Podcast #59 - September 5th, 2006
News Items: Ed Warren Dies, New ESP claims, Evolution of Superstition; Your E-mails and Questions: Korean fan deaths, New UK Homeopathy law, Science beliefs, Recycling; Name That Logical Fallacy; Science or Fiction; Skeptical Puzzle
- Famous Ghost Hunter, Ed Warren, Dies www.courant.com/news/local/hc-ctwarrenobit0824.artaug24,0,879837.story?coll=hc-headlines-local
NESS article on the Warrens - www.theness.com/articles.asp?id=39
- Researcher proves telephone telepathy. ESP Researcher Rupert Sheldrake claims to have proven telephone telepathy.
- Humans evolved to be superstitious Psychologist claims humans evolved to be superstitious
Questions and E-mails
- Korean Fan Deaths Hey everyone,
I'm a big fan of the show, and I recently encountered a topic that you might be interested in discussing on the show.
This summer, I roomed with a visiting student from Korea for summer school. Every night before we went to bed, he would shut off the fan in our room. I thought this was a bit odd, but I ignored it until I learned that his behavior was motivated by a widely believed South Korean urban myth called 'fan death' (more details at en.wikipedia.org/wiki/Fan_death). Many South Koreans apparently believe that a fan left running overnight can suffocate people by sucking all the oxygen out of the room.
I was astonished to discover that this was why he had been turning off the fan, particularly because he is an engineering student. I managed to convince him that it wasn't true, but I began to wonder how so many people could believe something so patently absurd. Why do you think this is and can you think of any analogous examples of widely believed American myths?
- Homeopathy Double Standard The link below leads to an article from the UK, about homeopathic remedies and a new law that allows the homeopathy industry to claim efficacy for curing real medical conditions. Ridiculous!
By the way, the podcast is outstanding! Definitely one of the better skeptical shows out there. Keep up the great work Dr. Novella and company.
- Science in America In your August 18th podcast, the panel commented on the recent Michigan State University study of nations' attitudes toward evolution. I think the derogatory comments that you made of Americans were unduly negative, e.g. 'I want to blow this country. It's just disgusting.'
In a 2001 NSF survey, Americans actually scored higher than Europeans in seven out of thirteen science questions:
In contradiction to one panel member's conclusion, i.e. that Americans are 'backward baboons,' I would say the NSF quiz shows Americans better understand what matters most to them (genetics, medicine, and technology) instead of what matters most to the MSU investigators (evolution.)
It might be true that Americans' disbelief in evolution is largely a result of the greater role of religion in our society. If that's the case, scientists cannot realistically expect people to reject their faith to accept a theory that has no real consequences -- positive or negative -- on their lives. Unlike Christian Scientists' rejection of modern medicine, the rejection of evolution has no serious ramifications.

Saved data records

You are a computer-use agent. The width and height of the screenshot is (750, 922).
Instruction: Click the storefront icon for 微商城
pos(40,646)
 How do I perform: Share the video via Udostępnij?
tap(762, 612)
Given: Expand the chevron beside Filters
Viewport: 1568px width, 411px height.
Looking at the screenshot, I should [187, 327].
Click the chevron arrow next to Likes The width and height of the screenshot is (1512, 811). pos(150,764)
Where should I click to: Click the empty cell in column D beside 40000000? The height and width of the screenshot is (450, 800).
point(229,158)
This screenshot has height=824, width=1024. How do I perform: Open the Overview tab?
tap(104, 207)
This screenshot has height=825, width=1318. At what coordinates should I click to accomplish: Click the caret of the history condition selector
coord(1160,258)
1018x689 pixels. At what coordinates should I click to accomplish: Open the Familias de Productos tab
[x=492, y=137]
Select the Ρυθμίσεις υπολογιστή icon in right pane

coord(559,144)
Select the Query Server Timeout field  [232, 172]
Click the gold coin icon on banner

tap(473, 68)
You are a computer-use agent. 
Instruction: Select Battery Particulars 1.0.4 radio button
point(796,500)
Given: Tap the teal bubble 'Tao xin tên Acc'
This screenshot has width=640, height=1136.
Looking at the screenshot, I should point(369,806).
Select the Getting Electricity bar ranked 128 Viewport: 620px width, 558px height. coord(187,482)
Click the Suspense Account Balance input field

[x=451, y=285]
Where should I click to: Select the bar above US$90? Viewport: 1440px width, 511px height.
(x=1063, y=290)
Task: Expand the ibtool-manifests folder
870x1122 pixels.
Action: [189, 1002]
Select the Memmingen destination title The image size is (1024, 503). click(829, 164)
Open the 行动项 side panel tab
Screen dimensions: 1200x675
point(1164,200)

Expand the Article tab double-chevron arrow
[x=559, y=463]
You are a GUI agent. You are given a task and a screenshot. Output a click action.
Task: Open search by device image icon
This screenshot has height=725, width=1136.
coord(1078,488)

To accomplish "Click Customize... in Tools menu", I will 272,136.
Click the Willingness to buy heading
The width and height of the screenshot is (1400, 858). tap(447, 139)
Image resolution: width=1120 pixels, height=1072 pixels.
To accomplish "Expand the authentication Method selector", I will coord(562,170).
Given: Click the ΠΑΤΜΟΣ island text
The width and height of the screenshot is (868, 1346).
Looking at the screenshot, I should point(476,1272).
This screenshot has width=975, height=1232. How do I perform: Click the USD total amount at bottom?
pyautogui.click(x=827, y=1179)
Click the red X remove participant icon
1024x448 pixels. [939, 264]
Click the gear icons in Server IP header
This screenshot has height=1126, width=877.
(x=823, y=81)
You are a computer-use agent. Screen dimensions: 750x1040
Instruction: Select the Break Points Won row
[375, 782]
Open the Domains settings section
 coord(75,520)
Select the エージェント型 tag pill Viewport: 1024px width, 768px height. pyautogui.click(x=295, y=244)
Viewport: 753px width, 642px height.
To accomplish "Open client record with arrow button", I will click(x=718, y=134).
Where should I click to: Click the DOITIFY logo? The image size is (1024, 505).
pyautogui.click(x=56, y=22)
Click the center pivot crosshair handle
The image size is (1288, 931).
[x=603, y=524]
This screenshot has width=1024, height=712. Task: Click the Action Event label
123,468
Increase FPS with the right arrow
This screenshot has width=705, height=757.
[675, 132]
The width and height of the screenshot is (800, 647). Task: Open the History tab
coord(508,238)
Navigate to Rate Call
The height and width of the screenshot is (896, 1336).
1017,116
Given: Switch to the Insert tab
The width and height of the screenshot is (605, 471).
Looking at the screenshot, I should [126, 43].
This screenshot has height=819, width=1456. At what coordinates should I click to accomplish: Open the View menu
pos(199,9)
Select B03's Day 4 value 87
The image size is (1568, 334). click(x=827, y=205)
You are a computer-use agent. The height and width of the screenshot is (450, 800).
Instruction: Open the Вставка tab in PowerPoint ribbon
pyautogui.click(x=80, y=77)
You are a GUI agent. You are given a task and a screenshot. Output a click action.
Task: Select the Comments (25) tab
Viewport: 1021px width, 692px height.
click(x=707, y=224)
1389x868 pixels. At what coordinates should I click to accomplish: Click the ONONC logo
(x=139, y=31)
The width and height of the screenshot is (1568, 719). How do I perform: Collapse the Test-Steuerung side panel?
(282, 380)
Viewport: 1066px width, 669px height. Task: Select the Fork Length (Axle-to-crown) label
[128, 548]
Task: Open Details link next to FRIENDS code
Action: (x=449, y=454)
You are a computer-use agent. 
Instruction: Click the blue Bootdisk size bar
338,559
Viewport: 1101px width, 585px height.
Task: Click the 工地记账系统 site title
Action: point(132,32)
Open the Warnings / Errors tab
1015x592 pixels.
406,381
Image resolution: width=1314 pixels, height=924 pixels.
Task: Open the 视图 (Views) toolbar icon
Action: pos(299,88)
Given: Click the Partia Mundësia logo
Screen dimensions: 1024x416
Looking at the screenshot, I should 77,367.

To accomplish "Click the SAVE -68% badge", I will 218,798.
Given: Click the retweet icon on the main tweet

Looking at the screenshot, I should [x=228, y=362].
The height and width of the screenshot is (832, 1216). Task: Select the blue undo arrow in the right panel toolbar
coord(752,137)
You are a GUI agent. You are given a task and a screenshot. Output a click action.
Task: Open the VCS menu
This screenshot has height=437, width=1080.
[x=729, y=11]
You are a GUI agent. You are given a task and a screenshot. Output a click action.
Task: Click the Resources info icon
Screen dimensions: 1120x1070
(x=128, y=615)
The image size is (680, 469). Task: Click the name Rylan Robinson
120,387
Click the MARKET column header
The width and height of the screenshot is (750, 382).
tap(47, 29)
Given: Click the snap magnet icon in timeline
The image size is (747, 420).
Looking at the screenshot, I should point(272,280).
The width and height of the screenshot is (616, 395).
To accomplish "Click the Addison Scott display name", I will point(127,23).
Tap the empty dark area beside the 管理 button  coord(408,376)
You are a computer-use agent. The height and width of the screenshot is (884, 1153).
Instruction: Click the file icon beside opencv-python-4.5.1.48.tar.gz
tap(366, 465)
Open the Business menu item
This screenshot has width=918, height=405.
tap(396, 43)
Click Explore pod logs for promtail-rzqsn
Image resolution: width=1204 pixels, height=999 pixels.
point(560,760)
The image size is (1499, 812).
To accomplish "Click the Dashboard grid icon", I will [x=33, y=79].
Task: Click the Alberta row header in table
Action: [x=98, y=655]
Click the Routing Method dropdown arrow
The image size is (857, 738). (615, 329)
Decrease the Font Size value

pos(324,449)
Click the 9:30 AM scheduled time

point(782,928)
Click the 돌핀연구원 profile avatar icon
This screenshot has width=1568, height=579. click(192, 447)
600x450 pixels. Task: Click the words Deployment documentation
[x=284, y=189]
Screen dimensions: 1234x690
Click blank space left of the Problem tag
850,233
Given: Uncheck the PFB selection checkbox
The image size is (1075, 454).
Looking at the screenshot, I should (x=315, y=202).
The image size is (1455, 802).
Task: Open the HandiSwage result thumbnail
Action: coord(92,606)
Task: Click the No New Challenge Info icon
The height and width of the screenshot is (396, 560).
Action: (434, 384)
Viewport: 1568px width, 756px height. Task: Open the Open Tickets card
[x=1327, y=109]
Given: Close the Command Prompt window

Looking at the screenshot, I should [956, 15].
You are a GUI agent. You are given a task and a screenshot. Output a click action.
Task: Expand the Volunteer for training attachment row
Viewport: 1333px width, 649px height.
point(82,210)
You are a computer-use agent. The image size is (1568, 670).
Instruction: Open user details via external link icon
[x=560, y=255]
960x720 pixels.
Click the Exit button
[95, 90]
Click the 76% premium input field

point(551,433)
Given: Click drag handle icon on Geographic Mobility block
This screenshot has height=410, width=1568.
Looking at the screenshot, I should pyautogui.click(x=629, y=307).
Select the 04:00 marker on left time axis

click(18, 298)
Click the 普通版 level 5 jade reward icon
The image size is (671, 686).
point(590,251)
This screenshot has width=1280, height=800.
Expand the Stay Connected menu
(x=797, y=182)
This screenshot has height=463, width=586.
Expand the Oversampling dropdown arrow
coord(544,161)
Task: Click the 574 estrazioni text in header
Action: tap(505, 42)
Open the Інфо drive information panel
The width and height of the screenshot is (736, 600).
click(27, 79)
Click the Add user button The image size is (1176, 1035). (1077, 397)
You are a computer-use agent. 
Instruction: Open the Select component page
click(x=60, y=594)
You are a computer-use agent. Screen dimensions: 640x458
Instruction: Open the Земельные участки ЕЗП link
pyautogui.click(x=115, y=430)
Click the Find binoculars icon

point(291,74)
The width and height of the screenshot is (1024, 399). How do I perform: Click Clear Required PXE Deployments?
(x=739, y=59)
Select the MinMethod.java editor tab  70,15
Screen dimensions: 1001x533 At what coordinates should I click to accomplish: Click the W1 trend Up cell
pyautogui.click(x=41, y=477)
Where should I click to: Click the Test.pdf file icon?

Activity list:
a) Rewrite the podcast episode notes from "- Science in" to "MSU investigators (evolution.)", swapping "panel" for "group".
b) According to the podcast episode notes, what do many South Koreans believe a fan left running overnight can do?

Task-by-task solutions:
a)
- Science in America In your August 18th podcast, the group commented on the recent Michigan State University study of nations' attitudes toward evolution. I think the derogatory comments that you made of Americans were unduly negative, e.g. 'I want to blow this country. It's just disgusting.'
In a 2001 NSF survey, Americans actually scored higher than Europeans in seven out of thirteen science questions:
In contradiction to one group member's conclusion, i.e. that Americans are 'backward baboons,' I would say the NSF quiz shows Americans better understand what matters most to them (genetics, medicine, and technology) instead of what matters most to the MSU investigators (evolution.)

b) Suffocate people by sucking all the oxygen out of the room.